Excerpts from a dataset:
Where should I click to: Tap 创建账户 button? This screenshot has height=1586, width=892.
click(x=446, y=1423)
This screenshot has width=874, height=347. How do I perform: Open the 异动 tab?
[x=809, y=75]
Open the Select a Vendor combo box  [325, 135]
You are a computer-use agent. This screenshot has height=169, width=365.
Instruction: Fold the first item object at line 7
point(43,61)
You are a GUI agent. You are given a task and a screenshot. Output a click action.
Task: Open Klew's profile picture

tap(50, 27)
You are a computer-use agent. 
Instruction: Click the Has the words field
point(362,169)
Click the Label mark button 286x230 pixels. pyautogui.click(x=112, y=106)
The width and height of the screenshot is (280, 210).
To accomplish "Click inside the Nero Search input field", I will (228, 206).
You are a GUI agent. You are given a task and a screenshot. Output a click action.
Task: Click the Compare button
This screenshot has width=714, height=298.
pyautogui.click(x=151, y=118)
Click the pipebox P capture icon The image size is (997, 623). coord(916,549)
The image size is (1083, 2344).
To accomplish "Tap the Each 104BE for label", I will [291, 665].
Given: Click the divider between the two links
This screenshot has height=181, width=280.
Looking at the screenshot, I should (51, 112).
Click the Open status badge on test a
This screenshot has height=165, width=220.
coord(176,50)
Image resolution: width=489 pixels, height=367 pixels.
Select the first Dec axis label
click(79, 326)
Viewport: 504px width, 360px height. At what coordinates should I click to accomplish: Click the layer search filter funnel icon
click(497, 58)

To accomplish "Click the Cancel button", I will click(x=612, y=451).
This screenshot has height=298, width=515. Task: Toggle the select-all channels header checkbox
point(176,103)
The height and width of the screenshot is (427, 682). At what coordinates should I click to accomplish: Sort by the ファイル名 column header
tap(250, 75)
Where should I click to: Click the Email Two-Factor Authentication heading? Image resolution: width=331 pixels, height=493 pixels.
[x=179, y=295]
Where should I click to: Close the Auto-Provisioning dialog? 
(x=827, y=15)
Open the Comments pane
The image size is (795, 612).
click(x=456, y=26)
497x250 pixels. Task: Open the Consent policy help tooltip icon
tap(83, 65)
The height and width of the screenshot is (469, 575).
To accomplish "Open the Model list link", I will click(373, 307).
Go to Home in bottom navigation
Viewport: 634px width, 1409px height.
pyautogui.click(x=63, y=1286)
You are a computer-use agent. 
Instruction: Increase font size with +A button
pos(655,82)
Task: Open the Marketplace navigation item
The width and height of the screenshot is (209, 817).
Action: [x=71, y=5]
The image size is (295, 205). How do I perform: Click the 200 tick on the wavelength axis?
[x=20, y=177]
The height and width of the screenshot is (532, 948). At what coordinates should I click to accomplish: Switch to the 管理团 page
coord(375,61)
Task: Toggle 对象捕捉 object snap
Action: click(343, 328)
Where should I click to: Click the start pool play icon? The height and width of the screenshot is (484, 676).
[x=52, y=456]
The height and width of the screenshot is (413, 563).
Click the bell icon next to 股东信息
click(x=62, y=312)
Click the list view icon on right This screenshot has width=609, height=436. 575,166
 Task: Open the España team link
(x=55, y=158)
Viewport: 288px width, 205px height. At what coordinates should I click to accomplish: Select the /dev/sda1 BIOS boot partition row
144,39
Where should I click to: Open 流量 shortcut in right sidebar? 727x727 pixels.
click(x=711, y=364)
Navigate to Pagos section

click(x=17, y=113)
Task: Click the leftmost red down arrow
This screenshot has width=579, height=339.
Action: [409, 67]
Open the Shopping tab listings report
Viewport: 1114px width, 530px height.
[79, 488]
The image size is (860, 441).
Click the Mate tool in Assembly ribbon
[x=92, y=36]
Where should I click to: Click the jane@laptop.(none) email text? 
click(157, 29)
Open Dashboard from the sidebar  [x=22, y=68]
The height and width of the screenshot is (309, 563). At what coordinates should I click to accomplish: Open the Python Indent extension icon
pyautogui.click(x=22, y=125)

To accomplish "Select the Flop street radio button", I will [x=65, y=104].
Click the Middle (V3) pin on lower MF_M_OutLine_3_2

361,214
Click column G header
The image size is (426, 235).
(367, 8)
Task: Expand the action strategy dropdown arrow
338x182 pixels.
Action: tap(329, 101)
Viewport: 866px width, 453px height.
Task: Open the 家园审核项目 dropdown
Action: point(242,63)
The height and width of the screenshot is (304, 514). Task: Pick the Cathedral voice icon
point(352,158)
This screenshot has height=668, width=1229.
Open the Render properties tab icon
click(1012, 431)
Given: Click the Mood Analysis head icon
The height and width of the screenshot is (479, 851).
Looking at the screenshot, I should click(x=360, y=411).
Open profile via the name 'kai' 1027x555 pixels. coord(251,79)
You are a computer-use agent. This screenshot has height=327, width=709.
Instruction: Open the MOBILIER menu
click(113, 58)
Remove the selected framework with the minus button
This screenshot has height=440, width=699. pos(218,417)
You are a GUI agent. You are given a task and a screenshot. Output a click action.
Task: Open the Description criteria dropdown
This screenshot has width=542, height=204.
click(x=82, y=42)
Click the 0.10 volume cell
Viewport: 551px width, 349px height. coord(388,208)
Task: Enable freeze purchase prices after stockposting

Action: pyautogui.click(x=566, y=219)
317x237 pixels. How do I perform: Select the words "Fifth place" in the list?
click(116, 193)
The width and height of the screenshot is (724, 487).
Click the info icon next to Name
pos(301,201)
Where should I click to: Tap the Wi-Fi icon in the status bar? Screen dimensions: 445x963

PROBLEM REQUIREMENTS =>
Reproduce every line of the entries above, unchanged, from the very first one down to and including the line containing "Open the Select".

COMPLETED TASK =>
Where should I click to: Tap 创建账户 button? This screenshot has height=1586, width=892.
click(x=446, y=1423)
This screenshot has width=874, height=347. How do I perform: Open the 异动 tab?
[x=809, y=75]
Open the Select a Vendor combo box  [325, 135]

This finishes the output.